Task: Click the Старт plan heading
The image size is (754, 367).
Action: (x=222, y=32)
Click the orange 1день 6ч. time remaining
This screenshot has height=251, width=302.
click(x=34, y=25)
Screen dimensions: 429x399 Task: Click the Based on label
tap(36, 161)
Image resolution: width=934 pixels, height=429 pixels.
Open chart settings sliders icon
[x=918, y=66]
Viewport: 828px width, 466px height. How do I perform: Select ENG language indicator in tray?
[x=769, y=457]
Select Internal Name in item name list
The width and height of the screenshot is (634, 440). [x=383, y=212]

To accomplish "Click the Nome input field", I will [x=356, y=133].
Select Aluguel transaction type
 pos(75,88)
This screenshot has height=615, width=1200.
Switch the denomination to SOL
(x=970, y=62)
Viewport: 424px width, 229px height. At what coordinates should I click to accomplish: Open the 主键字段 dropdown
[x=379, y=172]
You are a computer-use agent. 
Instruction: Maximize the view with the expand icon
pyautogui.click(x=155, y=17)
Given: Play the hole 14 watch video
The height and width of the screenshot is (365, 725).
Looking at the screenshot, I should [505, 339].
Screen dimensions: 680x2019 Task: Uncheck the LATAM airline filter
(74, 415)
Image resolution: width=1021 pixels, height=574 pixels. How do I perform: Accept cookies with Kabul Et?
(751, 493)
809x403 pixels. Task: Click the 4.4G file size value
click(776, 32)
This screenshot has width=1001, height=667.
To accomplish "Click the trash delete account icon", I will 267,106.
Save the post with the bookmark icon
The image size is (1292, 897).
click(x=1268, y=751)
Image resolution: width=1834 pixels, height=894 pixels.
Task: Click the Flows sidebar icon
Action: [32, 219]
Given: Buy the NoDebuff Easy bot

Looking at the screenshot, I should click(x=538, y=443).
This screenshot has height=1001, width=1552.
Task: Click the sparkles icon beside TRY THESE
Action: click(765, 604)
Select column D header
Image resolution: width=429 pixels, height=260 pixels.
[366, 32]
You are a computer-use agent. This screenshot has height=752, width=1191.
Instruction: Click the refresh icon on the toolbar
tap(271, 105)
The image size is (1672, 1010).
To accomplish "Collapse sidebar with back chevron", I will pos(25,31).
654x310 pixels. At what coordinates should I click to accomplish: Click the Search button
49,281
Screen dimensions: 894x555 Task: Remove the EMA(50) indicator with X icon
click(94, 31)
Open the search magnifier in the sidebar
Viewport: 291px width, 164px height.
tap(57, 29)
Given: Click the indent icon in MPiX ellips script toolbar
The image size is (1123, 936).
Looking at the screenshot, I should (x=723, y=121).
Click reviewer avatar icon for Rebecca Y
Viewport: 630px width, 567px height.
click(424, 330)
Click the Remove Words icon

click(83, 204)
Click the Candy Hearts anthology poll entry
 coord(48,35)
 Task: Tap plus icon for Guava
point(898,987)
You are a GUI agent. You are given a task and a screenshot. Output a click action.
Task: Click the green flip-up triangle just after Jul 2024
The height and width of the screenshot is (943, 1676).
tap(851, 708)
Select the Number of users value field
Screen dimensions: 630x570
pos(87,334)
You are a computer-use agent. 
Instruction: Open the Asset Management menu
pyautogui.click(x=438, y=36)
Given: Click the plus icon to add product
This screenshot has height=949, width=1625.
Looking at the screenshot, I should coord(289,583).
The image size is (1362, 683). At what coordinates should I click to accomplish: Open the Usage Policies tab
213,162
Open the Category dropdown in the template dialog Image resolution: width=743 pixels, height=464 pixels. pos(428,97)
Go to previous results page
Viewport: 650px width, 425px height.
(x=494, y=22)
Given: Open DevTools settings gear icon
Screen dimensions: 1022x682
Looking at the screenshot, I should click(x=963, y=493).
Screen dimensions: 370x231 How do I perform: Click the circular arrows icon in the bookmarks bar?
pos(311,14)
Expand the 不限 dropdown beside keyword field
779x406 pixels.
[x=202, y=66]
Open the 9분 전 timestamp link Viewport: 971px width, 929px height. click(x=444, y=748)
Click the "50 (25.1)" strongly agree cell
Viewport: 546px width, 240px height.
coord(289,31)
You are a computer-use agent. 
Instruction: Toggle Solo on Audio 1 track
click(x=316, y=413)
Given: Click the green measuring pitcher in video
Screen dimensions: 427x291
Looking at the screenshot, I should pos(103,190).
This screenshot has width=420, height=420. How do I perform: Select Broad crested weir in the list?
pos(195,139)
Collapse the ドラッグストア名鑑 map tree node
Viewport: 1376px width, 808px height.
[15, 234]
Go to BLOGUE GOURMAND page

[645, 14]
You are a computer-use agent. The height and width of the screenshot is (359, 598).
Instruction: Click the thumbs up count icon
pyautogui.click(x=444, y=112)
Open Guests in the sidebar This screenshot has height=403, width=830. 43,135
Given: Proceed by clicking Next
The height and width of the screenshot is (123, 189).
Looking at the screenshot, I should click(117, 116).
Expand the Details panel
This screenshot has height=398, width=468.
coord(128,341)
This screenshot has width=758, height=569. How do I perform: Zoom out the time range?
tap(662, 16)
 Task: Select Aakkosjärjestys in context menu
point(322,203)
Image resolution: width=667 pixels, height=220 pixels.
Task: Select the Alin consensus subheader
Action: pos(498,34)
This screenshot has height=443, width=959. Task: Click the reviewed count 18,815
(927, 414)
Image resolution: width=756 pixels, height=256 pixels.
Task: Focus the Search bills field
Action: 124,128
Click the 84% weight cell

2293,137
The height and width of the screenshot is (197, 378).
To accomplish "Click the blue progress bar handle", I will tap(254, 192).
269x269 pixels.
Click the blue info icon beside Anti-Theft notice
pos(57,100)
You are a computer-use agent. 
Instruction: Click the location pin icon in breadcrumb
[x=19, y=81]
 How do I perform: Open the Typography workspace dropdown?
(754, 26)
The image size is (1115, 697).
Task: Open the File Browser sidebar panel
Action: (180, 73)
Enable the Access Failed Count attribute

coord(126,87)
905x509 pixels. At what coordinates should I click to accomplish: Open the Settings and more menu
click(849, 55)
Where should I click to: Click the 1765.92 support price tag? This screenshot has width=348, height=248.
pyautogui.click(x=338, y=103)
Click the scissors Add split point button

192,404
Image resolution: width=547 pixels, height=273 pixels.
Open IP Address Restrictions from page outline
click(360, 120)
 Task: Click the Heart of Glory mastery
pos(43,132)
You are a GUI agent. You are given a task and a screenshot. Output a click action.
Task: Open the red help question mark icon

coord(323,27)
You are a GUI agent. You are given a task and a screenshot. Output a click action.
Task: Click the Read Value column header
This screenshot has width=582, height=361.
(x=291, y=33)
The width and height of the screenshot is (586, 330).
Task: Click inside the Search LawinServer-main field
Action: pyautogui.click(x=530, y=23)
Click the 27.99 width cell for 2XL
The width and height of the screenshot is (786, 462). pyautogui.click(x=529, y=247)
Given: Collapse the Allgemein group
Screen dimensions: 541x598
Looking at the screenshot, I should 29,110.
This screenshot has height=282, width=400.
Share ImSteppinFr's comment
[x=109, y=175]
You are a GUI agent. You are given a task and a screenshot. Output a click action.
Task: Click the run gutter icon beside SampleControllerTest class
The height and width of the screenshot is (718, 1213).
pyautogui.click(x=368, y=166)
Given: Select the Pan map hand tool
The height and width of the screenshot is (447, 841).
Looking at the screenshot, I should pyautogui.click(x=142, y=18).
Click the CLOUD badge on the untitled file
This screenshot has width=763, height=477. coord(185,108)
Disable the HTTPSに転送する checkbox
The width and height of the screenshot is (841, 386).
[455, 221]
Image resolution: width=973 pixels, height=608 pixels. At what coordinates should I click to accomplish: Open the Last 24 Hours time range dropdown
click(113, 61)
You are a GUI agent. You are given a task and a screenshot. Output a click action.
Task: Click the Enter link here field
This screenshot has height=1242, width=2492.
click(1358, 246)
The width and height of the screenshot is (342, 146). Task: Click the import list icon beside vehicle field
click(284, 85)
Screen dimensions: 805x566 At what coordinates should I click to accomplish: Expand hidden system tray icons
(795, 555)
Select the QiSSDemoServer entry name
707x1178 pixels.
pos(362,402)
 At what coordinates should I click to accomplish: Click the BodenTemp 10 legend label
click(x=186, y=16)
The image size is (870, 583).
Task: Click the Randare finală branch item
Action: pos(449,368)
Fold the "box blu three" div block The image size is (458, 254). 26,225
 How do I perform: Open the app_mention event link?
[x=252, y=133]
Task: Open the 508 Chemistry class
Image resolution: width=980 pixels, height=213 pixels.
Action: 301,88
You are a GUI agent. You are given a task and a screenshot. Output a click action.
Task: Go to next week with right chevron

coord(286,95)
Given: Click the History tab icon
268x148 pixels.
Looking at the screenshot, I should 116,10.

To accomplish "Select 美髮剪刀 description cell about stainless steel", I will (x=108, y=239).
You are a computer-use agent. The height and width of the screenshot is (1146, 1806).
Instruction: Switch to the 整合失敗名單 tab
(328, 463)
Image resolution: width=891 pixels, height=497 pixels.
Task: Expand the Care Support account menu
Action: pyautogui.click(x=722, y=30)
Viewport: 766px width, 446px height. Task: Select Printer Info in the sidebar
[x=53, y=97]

**WRITTEN INSTRUCTION**
Rewrite the lines from "Task: Click the Heart of Glory mastery" through "(458, 254). 26,225", swapping "GUI agent" for "screen assistant" and leaving everything else as it is.

**EXERCISE RESPONSE**
 Task: Click the Heart of Glory mastery
pos(43,132)
You are a screen assistant. You are given a task and a screenshot. Output a click action.
Task: Open the red help question mark icon

coord(323,27)
You are a screen assistant. You are given a task and a screenshot. Output a click action.
Task: Click the Read Value column header
This screenshot has width=582, height=361.
(x=291, y=33)
The width and height of the screenshot is (586, 330).
Task: Click inside the Search LawinServer-main field
Action: pyautogui.click(x=530, y=23)
Click the 27.99 width cell for 2XL
The width and height of the screenshot is (786, 462). pyautogui.click(x=529, y=247)
Given: Collapse the Allgemein group
Screen dimensions: 541x598
Looking at the screenshot, I should 29,110.
This screenshot has height=282, width=400.
Share ImSteppinFr's comment
[x=109, y=175]
You are a screen assistant. You are given a task and a screenshot. Output a click action.
Task: Click the run gutter icon beside SampleControllerTest class
The height and width of the screenshot is (718, 1213).
pyautogui.click(x=368, y=166)
Given: Select the Pan map hand tool
The height and width of the screenshot is (447, 841).
Looking at the screenshot, I should pyautogui.click(x=142, y=18).
Click the CLOUD badge on the untitled file
This screenshot has width=763, height=477. coord(185,108)
Disable the HTTPSに転送する checkbox
The width and height of the screenshot is (841, 386).
[455, 221]
Image resolution: width=973 pixels, height=608 pixels. At what coordinates should I click to accomplish: Open the Last 24 Hours time range dropdown
click(113, 61)
You are a screen assistant. You are given a task and a screenshot. Output a click action.
Task: Click the Enter link here field
This screenshot has height=1242, width=2492.
click(1358, 246)
The width and height of the screenshot is (342, 146). Task: Click the import list icon beside vehicle field
click(284, 85)
Screen dimensions: 805x566 At what coordinates should I click to accomplish: Expand hidden system tray icons
(795, 555)
Select the QiSSDemoServer entry name
707x1178 pixels.
pos(362,402)
 At what coordinates should I click to accomplish: Click the BodenTemp 10 legend label
click(x=186, y=16)
The image size is (870, 583).
Task: Click the Randare finală branch item
Action: pos(449,368)
Fold the "box blu three" div block The image size is (458, 254). 26,225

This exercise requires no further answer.